Ever stepped on the scale after a few extra carbs and seen your weight spike? Or wondered why you gain a few pounds in the run-up to your period? It’s easy to feel frustrated when you see fluctuations in the number on the scale, but they are completely natural.

In the right context, scale weight can be a valuable progress tool that helps you rather than giving you a headache. Here’s everything you need to know about bodyweight measurements and how they fit into the bigger picture when it comes to your health and fitness goals.

What is Scale Weight?

Scale weight tends to be the most popular progress-measuring tool as it is readily available and relatively easy to use, unlike more advanced and less accessible body composition tracking methods, such as DEXA scan or calliper measurements.

Bodyweight measurements can be highly beneficial for achieving and maintaining health and fitness goals. In fact, research into people who lose significant amounts of weight and maintain their progress shows that regular self-weighing is a common trait of success[1].

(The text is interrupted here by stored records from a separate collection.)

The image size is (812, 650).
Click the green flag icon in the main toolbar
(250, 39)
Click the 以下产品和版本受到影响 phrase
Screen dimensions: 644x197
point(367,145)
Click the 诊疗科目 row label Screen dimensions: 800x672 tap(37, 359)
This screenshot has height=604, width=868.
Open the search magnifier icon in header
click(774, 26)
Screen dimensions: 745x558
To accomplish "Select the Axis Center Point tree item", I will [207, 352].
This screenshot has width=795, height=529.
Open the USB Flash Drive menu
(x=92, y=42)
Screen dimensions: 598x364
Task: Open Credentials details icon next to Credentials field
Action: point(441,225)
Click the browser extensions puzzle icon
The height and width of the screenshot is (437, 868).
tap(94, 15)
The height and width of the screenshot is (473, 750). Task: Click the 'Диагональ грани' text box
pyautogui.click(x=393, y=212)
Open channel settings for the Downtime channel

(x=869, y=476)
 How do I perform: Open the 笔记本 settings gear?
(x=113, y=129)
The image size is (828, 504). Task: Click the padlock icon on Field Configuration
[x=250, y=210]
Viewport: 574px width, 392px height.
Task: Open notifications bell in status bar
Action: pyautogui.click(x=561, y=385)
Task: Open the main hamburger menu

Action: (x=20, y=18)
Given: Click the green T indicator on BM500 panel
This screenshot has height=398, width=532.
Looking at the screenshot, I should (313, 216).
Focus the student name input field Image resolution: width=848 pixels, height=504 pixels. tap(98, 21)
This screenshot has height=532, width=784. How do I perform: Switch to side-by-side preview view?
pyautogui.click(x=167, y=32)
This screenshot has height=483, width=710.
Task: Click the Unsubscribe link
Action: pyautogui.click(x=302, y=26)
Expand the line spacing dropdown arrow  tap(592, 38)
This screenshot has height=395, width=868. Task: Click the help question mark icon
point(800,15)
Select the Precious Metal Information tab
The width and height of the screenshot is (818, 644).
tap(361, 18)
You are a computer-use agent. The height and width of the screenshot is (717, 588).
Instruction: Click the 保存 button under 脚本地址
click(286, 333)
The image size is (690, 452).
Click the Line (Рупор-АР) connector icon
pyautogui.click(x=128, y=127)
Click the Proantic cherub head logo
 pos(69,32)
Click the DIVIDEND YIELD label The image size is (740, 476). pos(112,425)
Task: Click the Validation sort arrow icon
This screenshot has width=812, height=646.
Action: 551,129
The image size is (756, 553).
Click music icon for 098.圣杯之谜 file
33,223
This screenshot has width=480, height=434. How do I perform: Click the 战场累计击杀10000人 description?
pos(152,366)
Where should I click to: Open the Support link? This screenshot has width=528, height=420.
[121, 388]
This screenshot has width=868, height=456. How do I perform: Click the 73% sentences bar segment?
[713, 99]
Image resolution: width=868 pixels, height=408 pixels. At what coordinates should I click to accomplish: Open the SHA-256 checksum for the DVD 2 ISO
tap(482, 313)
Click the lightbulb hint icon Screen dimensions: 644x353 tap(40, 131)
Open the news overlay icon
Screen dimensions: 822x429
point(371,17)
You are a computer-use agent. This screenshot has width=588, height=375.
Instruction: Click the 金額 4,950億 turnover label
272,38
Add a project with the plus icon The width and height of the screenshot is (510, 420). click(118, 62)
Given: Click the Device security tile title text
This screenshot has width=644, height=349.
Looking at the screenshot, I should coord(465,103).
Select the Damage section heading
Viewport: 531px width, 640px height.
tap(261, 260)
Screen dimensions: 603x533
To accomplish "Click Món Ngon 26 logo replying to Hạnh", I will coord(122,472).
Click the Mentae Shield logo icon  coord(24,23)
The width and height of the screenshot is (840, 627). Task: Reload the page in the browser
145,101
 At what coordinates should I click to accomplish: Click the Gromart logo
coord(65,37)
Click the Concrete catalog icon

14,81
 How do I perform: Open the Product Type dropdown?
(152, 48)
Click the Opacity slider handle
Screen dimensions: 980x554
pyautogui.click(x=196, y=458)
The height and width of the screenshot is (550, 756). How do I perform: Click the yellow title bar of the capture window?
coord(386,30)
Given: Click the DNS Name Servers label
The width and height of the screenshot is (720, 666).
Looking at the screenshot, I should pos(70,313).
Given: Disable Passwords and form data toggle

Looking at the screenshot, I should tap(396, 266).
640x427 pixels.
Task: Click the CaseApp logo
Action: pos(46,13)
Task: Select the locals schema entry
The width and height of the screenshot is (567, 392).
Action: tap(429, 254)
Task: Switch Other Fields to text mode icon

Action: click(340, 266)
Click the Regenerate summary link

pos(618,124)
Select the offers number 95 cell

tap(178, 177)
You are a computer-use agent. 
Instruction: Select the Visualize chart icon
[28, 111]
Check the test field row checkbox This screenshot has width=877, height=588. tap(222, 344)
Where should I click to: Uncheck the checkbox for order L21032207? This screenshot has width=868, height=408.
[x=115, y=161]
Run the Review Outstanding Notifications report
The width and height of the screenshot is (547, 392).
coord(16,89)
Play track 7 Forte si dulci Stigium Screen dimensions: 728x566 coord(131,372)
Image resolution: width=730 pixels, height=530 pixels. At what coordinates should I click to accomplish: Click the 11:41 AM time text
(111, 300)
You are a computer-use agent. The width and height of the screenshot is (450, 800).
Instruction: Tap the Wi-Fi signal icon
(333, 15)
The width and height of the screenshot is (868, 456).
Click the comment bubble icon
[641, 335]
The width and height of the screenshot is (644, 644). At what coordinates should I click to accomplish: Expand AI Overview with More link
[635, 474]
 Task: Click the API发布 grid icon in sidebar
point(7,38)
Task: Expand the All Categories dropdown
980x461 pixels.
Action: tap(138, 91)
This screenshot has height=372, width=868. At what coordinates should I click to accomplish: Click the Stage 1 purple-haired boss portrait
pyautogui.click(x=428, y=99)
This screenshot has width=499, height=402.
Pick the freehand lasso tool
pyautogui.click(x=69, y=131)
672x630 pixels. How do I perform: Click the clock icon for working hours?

However, scale weight is also incredibly misunderstood because it simply shows us how much we have lost, gained or maintained, not what that weight represents.

Your body weight includes everything physically contained in your body: muscle, bone, organs, tissues, water, the food you ate last night, and so on. Therefore it can only ever offer a very crude representation of your current status. And it can’t tell you whether that lost weight is from fat alone, or from water, muscle tissue or anything else.

It is a fact that any fat loss diet also includes a degree of weight loss. Rates of muscle gain and fat loss are vastly different (especially in women), so it’s incredibly unlikely that you’d ever achieve body recomposition without the number on the scale dropping. But the difference is that it is a proxy of progress, not the end goal. This is why scale weight is just one tool in the box for measuring progress, alongside progress photos, caliper readings (if available), and circumference measurements.

Why Are So Many Women Hung Up on Scale Weight?

Remember how great you felt on your wedding day or how confident you were before you had kids? It’s not unusual for dieters to look back to when they felt at their best and therefore deduct that their weight at that time should be the end goal.

However, your body composition, hormonal profile, lifestyle, and much more are unlikely to be the same, so it’s important to take your starting point from where you are now.

If your goal is to rid yourself of ‘love handles’, get a peachier bum or simply feel great naked, fat loss rather than weight loss is much more likely to get you where you want to be.

If you’re looking to achieve a defined, ‘toned’ look, this entails decreasing your body fat levels while maintaining your muscle mass, which we refer to as ‘body recomposition’.

Read how company director Corrie achieved this stunning ‘body recomposition’ in 13 weeks by losing fat and maintaining muscle.  

It is easy to get sucked into obsessing over your weight and the number on the scale you see every morning. So when fluctuations in weight inevitably, it can be incredibly confusing, frustrating and disheartening.

Focusing solely on scale weight as a measure of progress can lead people into all sorts of unhealthy and unsustainable behaviours. These are some of the most common ones we see with clients when they first come to Ultimate Performance:

Crash dieting

Crash dieting results in fast, short-term weight loss, but this rarely equates to fat loss. Crash diets are unsustainable and increase the risk of muscle loss (so you’re more likely to end up with the dreaded ‘skinny fat’ look), hormonal disruption, poor performance, low mood, low sex drive, and a whole host of other long-term problems.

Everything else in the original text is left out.